Dowry and Housing Deposit and Participation Accounts

Turkish citizens under the age of 24 who have not been married by the application date 1 receive state contribution for dowry accounts they have opened on that date or at a later date, provided that they get married before the age of 27. Likewise, Turkish citizens who do not have a house of their own receive state contribution for housing accounts they opened as of 26 August 2016 provided that they buy a house. The rate of state contribution applicable to savings accumulated in these Turkish lira (TL) denominated accounts, which require regular monthly or quarterly contributions to be made for at least three years at pre-defined minimum amounts, increases in proportion to the period of savings accumulation. State contributions may amount to as much as 25% of the accumulated savings (Table 1).

Assuming that a person holds either a dowry or a housing account only, the number of people having these savings accounts is calculated as 36,000 as of December 2018 (Chart 1), while the total amount of savings is around 175 million TL. The fact that the number of savers has reached a plateau of between 30,000 and 40,000 since end-2016 indicates that the inflows to these accounts are very limited. As of December 2018, the amount of savings accumulated in housing and dowry accounts was 106 million TL and 69 million TL, respectively (Chart 2).  

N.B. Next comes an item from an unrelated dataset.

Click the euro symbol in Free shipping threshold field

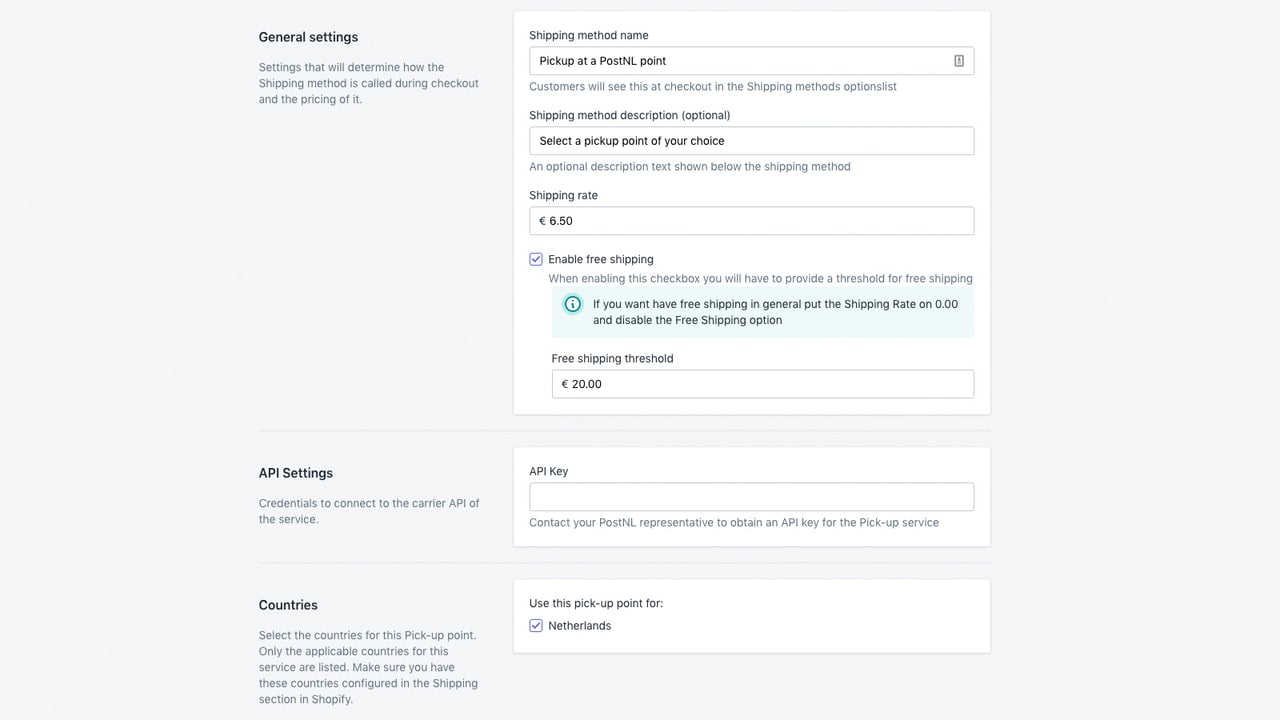[x=565, y=384]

The average amount of savings per saver is 3,000 TL in dowry accounts and 7,000 TL in housing accounts (Chart 3). The gap between the two accounts is attributed to the fact that maximum legal limits for savers’ contributions and state contributions are relatively higher in housing accounts. 

Participation in dowry and housing accounts which receive a significant amount of state contribution for savings accumulated in a relatively short period (from 3 to 5 years) may considerably increase if the returns on these accounts other than state contributions (i.e. interest and dividends) materialize around market averages and if banks promote the advantages of these products.

Automatic Enrollment System (AES) for Individual Pension

The AES, which has been implemented in a gradual and compulsory manner since early 2017 on a workplace basis to cover employees younger than 46 years of age, contributes to the private pension system (PPS). The AES practice has pushed the amount of funds and the number of certificates upwards.

With the transition to AES, the total amount of PPS contributions paid by participants rose by 41 percent to 62 billion TL in December 2018 from 44 billion TL at end-2016. During the same period, the amount of funds composed of returns other than participants’ and state contributions surged by 28 billion TL (52%) to 81 billion TL (Chart 4). Boosted by the compulsory characteristics of AES, the number of certificates has significantly increased since 2017. Although this increase has been somewhat contained by the retirement of 25,000 participants from the PPS and other opt-outs in 2018, participation in the system is still at high levels.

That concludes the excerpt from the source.